* **Items listed in a dataset**:
****************************************
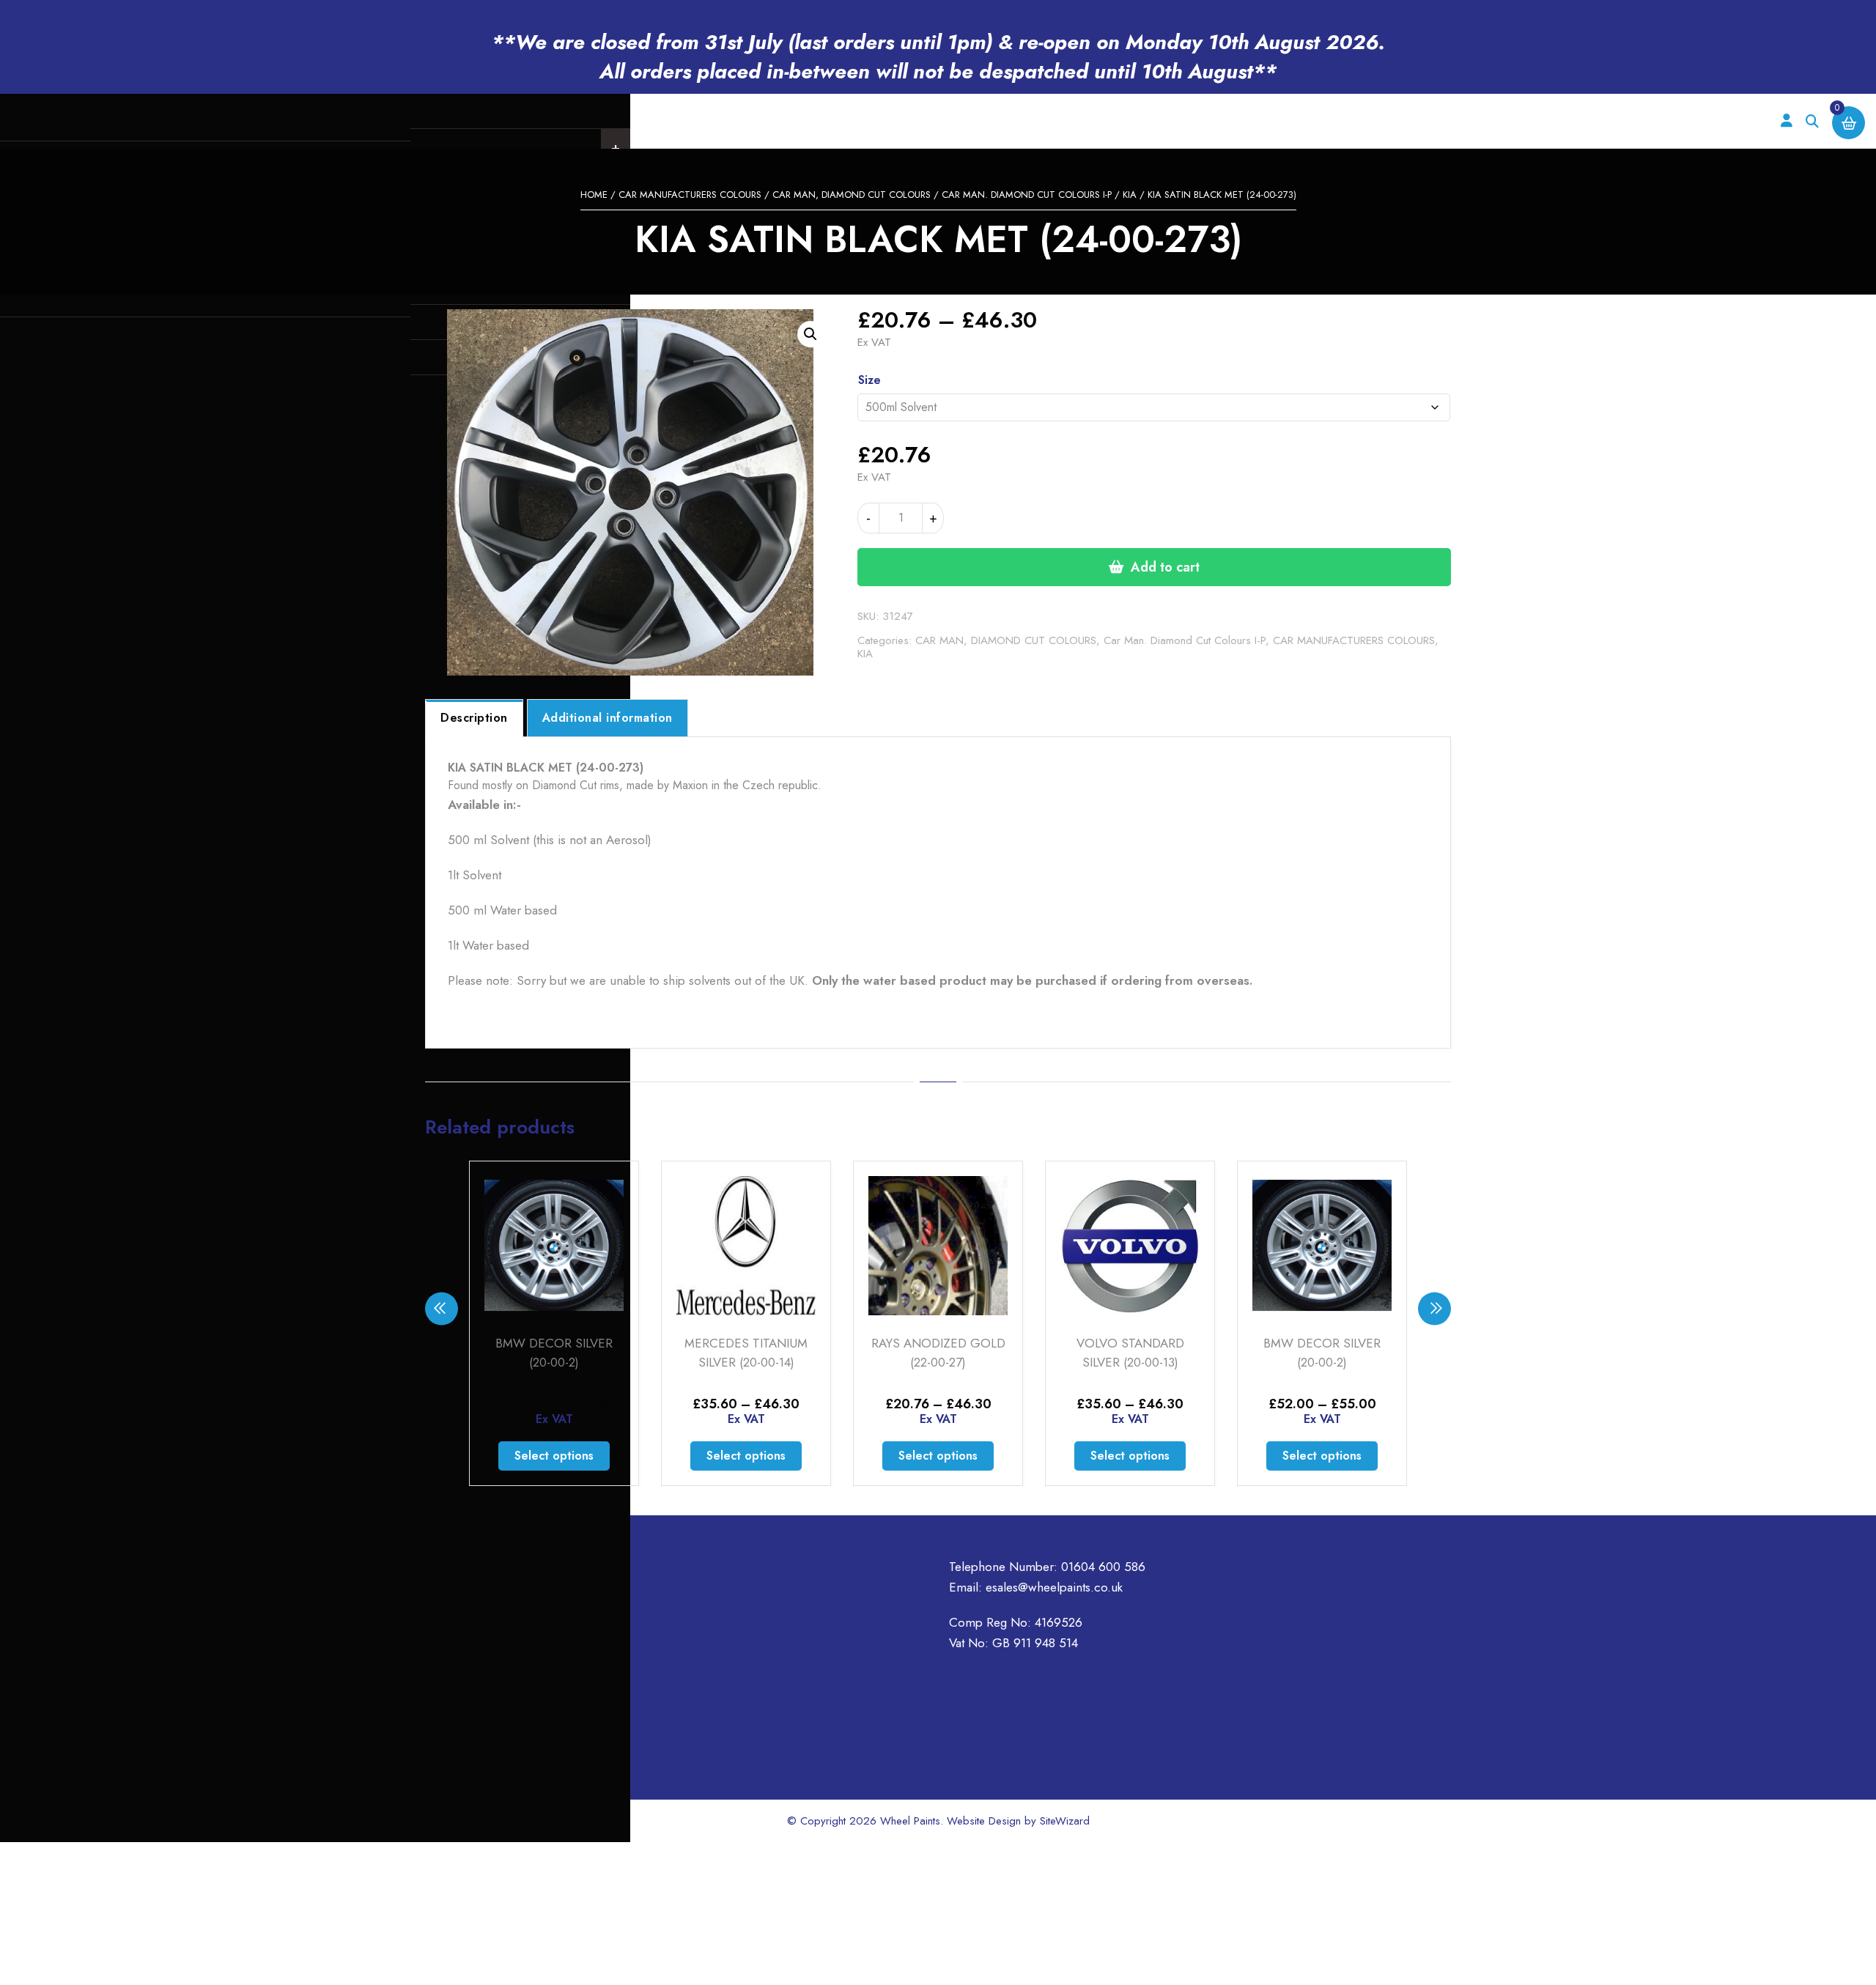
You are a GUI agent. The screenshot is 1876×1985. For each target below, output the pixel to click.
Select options (554, 1455)
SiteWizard (1065, 1821)
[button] (810, 334)
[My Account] (1786, 121)
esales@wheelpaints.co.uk (1054, 1587)
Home (594, 195)
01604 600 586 (1103, 1566)
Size (869, 380)
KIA (1130, 195)
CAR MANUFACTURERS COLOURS (689, 195)
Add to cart (1165, 567)
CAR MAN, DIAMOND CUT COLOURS (851, 195)
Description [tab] (474, 717)
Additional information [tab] (607, 717)
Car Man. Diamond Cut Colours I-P (1027, 195)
****************************************
* **Brief**: Output a verbatim copy of the entries and skip the pictures.

* **Reply**:
You are a GUI agent. The screenshot is 1876×1985. For each target below, output the pixel to click.
Select options (554, 1455)
SiteWizard (1065, 1821)
[button] (810, 334)
[My Account] (1786, 121)
esales@wheelpaints.co.uk (1054, 1587)
Home (594, 195)
01604 600 586 (1103, 1566)
Size (869, 380)
KIA (1130, 195)
CAR MANUFACTURERS COLOURS (689, 195)
Add to cart (1165, 567)
CAR MAN, DIAMOND CUT COLOURS (851, 195)
Description [tab] (474, 717)
Additional information [tab] (607, 717)
Car Man. Diamond Cut Colours I-P (1027, 195)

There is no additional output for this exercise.